## Source records
■ ■ ■ ■ ■

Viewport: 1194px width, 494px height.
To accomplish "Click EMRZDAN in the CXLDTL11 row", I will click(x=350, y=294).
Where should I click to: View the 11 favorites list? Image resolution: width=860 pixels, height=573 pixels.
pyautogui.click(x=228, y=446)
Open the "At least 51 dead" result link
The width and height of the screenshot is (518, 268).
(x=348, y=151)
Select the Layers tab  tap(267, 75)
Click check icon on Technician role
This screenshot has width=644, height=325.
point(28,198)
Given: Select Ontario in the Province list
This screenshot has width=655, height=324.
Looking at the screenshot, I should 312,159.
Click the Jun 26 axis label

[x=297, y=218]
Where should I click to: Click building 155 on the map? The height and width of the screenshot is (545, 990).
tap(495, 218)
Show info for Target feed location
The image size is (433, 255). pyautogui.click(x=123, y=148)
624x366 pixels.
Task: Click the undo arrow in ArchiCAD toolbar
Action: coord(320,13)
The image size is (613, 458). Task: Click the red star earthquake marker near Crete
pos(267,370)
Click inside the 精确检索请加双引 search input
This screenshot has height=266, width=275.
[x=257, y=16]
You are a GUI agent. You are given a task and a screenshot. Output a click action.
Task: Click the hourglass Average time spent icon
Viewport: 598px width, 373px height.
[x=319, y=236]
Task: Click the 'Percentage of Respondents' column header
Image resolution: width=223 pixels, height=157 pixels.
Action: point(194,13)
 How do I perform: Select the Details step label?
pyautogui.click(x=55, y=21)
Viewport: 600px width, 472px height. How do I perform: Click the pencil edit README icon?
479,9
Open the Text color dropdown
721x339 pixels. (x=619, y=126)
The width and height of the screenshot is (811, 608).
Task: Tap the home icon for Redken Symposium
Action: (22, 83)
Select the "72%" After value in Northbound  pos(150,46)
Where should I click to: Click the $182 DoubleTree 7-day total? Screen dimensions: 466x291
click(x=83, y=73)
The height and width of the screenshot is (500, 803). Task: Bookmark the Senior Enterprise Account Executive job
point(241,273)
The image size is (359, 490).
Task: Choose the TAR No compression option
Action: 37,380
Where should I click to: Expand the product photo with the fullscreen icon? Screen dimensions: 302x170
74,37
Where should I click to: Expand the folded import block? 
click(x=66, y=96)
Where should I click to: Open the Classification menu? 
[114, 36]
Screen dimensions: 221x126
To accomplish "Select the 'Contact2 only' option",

■ ■ ■ ■ ■

Where a line of the records contains the word "accomplish", count it; state only the final tally.

2